The $500,000 (€390,000) facility in Waukegan, Illinois, will provide International Conference on Harmonization (ICH) Q7A-compliant small-scale manufacturing of drug particles and compounds for use in Phase I and II clinical trials and feasibility studies of engineered particles for any desired drug delivery application.
Thus, Ferro is hoping to enhance its pharma business from being a custom manufacturer and supplier of specialty fine chemicals and active pharmaceutical ingredients (APIs) to a product development partner that offers controlled release, taste masking, respiratory, transdermal and injectable drug delivery applications.

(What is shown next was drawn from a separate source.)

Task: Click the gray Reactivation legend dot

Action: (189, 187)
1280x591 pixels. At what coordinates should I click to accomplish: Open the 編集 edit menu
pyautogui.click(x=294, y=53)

"Our strategy was to first build our technology platform and then make it available to our clients, who can use it not just for formulation development but also for process improvement, for example in purification," Pratibhash Chattopadhyay, Ferro's director of pharmaceutical technology, told In-PharmaTechnologist.com.
"We entered the pharmaceutical industry as a contract manufacturer but our final goal is to become a licensing partner and jointly bring new products to market."
The company has developed patented supercritical fluid (SCF) technologies that utilise low-cost carbon dioxide to produce nano- and micro-particles with a narrow size distribution and consistent morphology.
Manufacturing benefits, according to Ferro, include reduced operating costs, near elimination of waste streams, easy recycling of organic solvents, and reduced cycle time.
Supercritical fluid extraction of emulsions (SFEE) is the most prominent amongst Ferro's technologies, as it expands on established emulsion-based particle precipitation process/SCF extraction technique by combining particle engineering flexibility with the efficiency of large-scale continuous SCF extraction to produce 10nm to 100µm particles of small actives, lipids, polymers and some biologicals for controlled release, improved dissolution, nano-suspensions and injectables.
Chattopadhyay said the method is unique in that it allows continuous production and yields particles of very fine quality.
The Illinois-based firm also offers spray freeze-drying (SFD) at faster rates than the conventional method, provides single-step lyophilisation of proteins, biologicals, excipients and some APIs in 10µs to 100µs and resulting in uniform porous and hollow particles in a size range of 0.1µm to 50µm for respiratory applications and stable protein formulations.
Supercritical antisolvent precipitation is also available, combining enhanced mixing of drugs or polymers with SCF extraction to produce 1µm to 20µm homogenous particles of small actives and some biologicals for first-generation dry powder inhalers (DPIs), pressurised metered dose inhalers (pMDIs) and oral APIs.
Finally, in the expansion of gas saturated mixtures, SCF diffusion of sprayed SCF-saturated and plasticised drug/polymer mixtures produces porous particles in size ranges of 0.5µm to 300µm of polymers, lipids, biologicals and small molecules for controlled release or taste-masking without the use of an organic solvent.
Ferro claims these novel technologies have been validated through a myriad of successful feasibility projects and so are available for licensing on a fee-for-service basis, ideal for pharmaceutical companies that are exploring SCF technology or are using it but need the ability to produce a different particle type than those achievable with in-house resources.
The new facility can perform each of the different technologies to create particle sizes and types for a nearly unlimited range of drug delivery applications, the company said.
The fully integrated Class 100,000 SCF particle engineering facility includes reactor volumes up to 8L able to produce multiple kilogram quantities of clinical trial material.
It compliments Ferro's full-service API and high potency API development and manufacturing capabilities, which include a SafeBridge-certified commercial scale containment chemistry facility that is one of the largest in North America.
The facility is the latest in a series of capital investments at Ferro, including a new Class IV containment 'kilo lab' in February of this year and an analytical services laboratory in April 2004.